Jamian sighed. There was always a catch, wasn’t there?
“It’s not that bad,” he smiled. “Have you chosen a Mentor yet?”
“Shit! I mean, no, sir, I sort of forgot.”
“That’s all right, it’s easier that way. Normally, we prefer to be sure Keeper and Kept have different Mentors – it gives the Kept someone they can turn to who doesn’t have any ties to their Keeper. But in this case, I think the risks are outweighed by the benefits. Jamian, will you have me as your Mentor?”
“Um…” a sudden caution made him ask, “what does a Mentor do? Sir.”
He chuckled, and the sound sent uncomfortable feelings wiggling through Jamian. “Good question. A Mentor guides a Student to become an Adult Ellehemaei.” It sounded recited, although not stilted. He gestured dismissively with his free hand again – there was a thin gold band on his left ring finger. Strange.

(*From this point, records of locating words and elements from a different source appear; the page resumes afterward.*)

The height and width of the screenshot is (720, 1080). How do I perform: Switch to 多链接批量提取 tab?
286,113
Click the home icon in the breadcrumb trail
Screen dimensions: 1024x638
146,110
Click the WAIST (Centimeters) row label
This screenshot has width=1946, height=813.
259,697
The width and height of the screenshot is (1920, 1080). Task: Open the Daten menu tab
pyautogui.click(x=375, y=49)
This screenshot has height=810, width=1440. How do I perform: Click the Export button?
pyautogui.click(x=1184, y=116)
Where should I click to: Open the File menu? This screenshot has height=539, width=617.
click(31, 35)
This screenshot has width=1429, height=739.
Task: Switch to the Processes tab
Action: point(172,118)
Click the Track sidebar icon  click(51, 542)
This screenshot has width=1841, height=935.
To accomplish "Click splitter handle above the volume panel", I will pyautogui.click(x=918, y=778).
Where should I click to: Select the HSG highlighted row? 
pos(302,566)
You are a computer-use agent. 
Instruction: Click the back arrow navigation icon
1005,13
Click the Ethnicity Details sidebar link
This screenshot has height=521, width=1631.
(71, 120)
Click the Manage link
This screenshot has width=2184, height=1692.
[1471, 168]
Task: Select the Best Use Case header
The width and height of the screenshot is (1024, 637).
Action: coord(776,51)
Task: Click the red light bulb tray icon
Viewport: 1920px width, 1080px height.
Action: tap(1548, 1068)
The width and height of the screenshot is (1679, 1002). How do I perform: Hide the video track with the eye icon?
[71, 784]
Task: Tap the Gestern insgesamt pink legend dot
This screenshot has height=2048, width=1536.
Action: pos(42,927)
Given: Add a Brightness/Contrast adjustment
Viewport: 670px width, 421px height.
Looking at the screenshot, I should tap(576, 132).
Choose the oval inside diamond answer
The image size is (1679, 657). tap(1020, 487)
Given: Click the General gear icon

“In more detail, and more specific for this place, a Mentor will teach a Student about what he is, instruct him in the Law, and help him find his own personal magic – not the Workings, but more innate things. Mentors usually offer help with any school subjects, or Workings, that the Student is having problems with, and can act as… sort of a surrogate parent.”
Jamian grimaced. “I do better without parents around, thanks.”
The Professor winced sympathetically. “We, uh… well, we knew Aza was taking it a little badly when you were born, but there wasn’t really much we could do, considering the Law. It wasn’t,” he frowned, looking like an age-weary teenager who’d seen too much, “wasn’t too horrible, was it?”
He shook his head. “Mom… wasn’t bad. As long as everything was ‘boy’ and masculine, she was okay. But then she brought home That Asshole.”
“Yeah.” Jamian realized he’d pulled his knees to his chest, and forced himself to sit up straight. “When they sent me here, I thought he’d finally convinced her to get rid of me. You know, like military school, only no-one thought I was strong enough for that. But – you said I was born here. None of this is a coincidence, is it?” He’d known, somewhere deep inside him, that it couldn’t be, but saying it out loud still sent a tremor of dread through him. “Mom didn’t pick this place for the academics, did she?”
“No,” VanderLinden shook his head. “None of you came here by accident.” He hesitated for a moment, and then continued, his voice lower, as if sharing a great secret. “You were all destined to come here from the moment you were conceived.”